Stored entries:
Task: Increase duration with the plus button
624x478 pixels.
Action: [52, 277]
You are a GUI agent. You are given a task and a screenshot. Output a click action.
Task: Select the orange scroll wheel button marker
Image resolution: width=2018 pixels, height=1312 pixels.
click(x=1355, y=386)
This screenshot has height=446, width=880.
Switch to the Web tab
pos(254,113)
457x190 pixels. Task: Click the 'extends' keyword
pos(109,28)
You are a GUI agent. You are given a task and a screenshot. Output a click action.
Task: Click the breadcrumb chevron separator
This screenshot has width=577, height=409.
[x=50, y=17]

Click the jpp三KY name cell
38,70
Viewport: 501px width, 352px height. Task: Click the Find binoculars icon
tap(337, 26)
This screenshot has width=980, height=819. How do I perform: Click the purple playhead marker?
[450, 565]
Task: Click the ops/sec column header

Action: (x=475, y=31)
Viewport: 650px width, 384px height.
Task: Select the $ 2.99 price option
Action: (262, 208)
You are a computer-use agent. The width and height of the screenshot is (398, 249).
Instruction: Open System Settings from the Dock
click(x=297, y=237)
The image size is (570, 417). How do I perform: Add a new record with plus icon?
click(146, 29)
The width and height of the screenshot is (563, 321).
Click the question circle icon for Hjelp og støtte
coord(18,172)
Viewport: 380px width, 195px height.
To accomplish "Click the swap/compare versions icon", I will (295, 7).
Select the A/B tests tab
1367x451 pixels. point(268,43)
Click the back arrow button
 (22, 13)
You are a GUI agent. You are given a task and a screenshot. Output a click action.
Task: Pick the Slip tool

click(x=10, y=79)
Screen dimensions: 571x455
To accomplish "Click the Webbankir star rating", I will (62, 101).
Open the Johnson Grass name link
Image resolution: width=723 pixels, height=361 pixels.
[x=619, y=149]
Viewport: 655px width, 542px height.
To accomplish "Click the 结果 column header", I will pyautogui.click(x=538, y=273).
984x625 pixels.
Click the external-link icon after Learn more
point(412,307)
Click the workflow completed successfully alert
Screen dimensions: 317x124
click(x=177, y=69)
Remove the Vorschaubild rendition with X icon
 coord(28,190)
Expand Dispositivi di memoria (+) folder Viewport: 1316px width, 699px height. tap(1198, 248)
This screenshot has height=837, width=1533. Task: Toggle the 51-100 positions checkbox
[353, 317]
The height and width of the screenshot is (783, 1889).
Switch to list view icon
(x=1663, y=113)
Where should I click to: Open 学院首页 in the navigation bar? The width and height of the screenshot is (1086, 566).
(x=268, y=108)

= Exercise objective =
Print all records shown above, word for word.

= Result of this exercise =
Task: Increase duration with the plus button
624x478 pixels.
Action: [52, 277]
You are a GUI agent. You are given a task and a screenshot. Output a click action.
Task: Select the orange scroll wheel button marker
Image resolution: width=2018 pixels, height=1312 pixels.
click(x=1355, y=386)
This screenshot has height=446, width=880.
Switch to the Web tab
pos(254,113)
457x190 pixels. Task: Click the 'extends' keyword
pos(109,28)
You are a GUI agent. You are given a task and a screenshot. Output a click action.
Task: Click the breadcrumb chevron separator
This screenshot has width=577, height=409.
[x=50, y=17]

Click the jpp三KY name cell
38,70
Viewport: 501px width, 352px height. Task: Click the Find binoculars icon
tap(337, 26)
This screenshot has width=980, height=819. How do I perform: Click the purple playhead marker?
[450, 565]
Task: Click the ops/sec column header

Action: (x=475, y=31)
Viewport: 650px width, 384px height.
Task: Select the $ 2.99 price option
Action: (262, 208)
You are a computer-use agent. The width and height of the screenshot is (398, 249).
Instruction: Open System Settings from the Dock
click(x=297, y=237)
The image size is (570, 417). How do I perform: Add a new record with plus icon?
click(146, 29)
The width and height of the screenshot is (563, 321).
Click the question circle icon for Hjelp og støtte
coord(18,172)
Viewport: 380px width, 195px height.
To accomplish "Click the swap/compare versions icon", I will (295, 7).
Select the A/B tests tab
1367x451 pixels. point(268,43)
Click the back arrow button
 (22, 13)
You are a GUI agent. You are given a task and a screenshot. Output a click action.
Task: Pick the Slip tool

click(x=10, y=79)
Screen dimensions: 571x455
To accomplish "Click the Webbankir star rating", I will (62, 101).
Open the Johnson Grass name link
Image resolution: width=723 pixels, height=361 pixels.
[x=619, y=149]
Viewport: 655px width, 542px height.
To accomplish "Click the 结果 column header", I will pyautogui.click(x=538, y=273).
984x625 pixels.
Click the external-link icon after Learn more
point(412,307)
Click the workflow completed successfully alert
Screen dimensions: 317x124
click(x=177, y=69)
Remove the Vorschaubild rendition with X icon
 coord(28,190)
Expand Dispositivi di memoria (+) folder Viewport: 1316px width, 699px height. tap(1198, 248)
This screenshot has height=837, width=1533. Task: Toggle the 51-100 positions checkbox
[353, 317]
The height and width of the screenshot is (783, 1889).
Switch to list view icon
(x=1663, y=113)
Where should I click to: Open 学院首页 in the navigation bar? The width and height of the screenshot is (1086, 566).
(x=268, y=108)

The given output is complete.